Task objective — Look through the lines below and extract any with the word "Expand".

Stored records

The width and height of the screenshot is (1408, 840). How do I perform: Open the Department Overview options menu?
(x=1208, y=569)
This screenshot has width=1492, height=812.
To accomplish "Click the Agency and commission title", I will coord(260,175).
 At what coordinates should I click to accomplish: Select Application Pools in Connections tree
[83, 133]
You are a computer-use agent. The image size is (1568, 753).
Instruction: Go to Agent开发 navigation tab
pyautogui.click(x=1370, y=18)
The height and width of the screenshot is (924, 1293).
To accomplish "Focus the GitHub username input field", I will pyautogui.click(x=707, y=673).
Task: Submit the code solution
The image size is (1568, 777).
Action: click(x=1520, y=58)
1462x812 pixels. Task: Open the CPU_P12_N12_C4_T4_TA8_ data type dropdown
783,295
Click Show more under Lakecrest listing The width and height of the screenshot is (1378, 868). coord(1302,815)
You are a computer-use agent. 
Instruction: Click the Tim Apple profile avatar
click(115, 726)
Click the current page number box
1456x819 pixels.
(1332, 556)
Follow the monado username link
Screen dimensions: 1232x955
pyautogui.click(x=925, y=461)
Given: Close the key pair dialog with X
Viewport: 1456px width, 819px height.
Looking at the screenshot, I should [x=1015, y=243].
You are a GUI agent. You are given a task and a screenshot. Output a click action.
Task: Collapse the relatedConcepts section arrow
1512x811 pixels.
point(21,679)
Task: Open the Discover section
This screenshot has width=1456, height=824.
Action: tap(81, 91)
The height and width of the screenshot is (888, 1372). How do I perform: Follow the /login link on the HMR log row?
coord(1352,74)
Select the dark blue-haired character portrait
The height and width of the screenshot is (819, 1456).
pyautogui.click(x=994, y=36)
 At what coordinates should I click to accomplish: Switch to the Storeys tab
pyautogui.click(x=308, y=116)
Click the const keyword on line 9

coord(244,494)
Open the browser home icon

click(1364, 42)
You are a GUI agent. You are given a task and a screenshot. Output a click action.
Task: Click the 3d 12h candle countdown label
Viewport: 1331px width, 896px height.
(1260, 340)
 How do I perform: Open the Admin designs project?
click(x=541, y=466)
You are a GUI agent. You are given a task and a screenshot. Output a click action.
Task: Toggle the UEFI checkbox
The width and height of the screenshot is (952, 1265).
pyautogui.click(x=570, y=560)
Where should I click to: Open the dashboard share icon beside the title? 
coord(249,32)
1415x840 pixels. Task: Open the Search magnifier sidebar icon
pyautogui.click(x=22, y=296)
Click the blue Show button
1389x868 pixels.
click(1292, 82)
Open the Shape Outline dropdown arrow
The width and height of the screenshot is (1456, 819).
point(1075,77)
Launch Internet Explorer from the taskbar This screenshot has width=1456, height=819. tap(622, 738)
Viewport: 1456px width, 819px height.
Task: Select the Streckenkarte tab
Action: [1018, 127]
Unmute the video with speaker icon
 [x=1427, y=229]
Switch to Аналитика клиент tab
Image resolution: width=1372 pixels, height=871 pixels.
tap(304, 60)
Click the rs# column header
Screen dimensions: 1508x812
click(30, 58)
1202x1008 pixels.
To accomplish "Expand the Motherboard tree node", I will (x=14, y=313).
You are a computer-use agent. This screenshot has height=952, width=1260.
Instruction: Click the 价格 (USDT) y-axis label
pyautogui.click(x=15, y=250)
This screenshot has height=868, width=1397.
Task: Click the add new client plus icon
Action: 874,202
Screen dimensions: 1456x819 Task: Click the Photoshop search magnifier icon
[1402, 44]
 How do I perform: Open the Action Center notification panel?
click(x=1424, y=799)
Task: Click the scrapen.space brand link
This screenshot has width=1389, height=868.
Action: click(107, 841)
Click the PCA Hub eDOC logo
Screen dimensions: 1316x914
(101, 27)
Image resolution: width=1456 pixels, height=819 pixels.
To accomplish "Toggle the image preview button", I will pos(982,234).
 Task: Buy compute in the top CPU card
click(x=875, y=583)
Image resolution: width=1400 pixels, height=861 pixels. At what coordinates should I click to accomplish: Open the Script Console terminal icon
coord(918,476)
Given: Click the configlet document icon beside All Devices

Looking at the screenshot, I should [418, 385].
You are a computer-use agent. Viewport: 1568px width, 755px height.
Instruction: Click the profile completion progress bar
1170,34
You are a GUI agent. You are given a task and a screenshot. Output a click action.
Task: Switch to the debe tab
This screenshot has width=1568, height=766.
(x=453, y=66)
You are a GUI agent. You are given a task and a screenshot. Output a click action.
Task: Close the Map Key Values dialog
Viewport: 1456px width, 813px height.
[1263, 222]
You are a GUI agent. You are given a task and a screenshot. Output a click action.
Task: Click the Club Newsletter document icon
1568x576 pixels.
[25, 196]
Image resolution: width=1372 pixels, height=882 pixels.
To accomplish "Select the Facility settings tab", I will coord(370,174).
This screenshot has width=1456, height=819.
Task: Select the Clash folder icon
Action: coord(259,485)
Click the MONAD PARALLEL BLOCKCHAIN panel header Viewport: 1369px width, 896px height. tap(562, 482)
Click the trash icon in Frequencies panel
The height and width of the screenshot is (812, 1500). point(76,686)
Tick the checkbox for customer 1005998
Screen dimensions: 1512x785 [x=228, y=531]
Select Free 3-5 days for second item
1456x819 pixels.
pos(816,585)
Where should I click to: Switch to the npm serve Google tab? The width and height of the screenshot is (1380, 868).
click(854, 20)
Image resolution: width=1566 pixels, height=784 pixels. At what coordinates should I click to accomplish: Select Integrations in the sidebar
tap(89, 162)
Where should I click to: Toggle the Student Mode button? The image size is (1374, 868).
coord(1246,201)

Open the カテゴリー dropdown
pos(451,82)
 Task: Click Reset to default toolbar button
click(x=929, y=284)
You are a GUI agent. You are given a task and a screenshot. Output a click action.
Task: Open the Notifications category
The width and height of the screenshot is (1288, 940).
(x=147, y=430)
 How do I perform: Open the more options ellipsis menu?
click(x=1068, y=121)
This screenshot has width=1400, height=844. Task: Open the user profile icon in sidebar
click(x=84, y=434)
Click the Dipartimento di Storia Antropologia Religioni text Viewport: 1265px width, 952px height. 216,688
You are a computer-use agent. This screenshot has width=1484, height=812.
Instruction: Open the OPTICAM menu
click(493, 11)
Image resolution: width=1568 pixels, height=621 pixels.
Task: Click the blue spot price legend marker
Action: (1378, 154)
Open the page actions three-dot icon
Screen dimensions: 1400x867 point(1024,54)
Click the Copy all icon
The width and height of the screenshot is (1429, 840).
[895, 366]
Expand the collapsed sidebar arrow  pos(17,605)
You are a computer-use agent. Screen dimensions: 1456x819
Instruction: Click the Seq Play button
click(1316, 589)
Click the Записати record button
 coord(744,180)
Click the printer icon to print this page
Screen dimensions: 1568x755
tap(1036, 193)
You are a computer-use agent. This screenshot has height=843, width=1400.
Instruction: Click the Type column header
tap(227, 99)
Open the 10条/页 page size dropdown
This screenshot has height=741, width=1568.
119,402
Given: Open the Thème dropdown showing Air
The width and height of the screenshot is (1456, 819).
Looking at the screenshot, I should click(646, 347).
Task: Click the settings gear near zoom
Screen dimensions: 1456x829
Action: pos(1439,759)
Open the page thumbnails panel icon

Solution below —
To accomplish "Expand the Motherboard tree node", I will (x=14, y=313).
Expand the collapsed sidebar arrow  pos(17,605)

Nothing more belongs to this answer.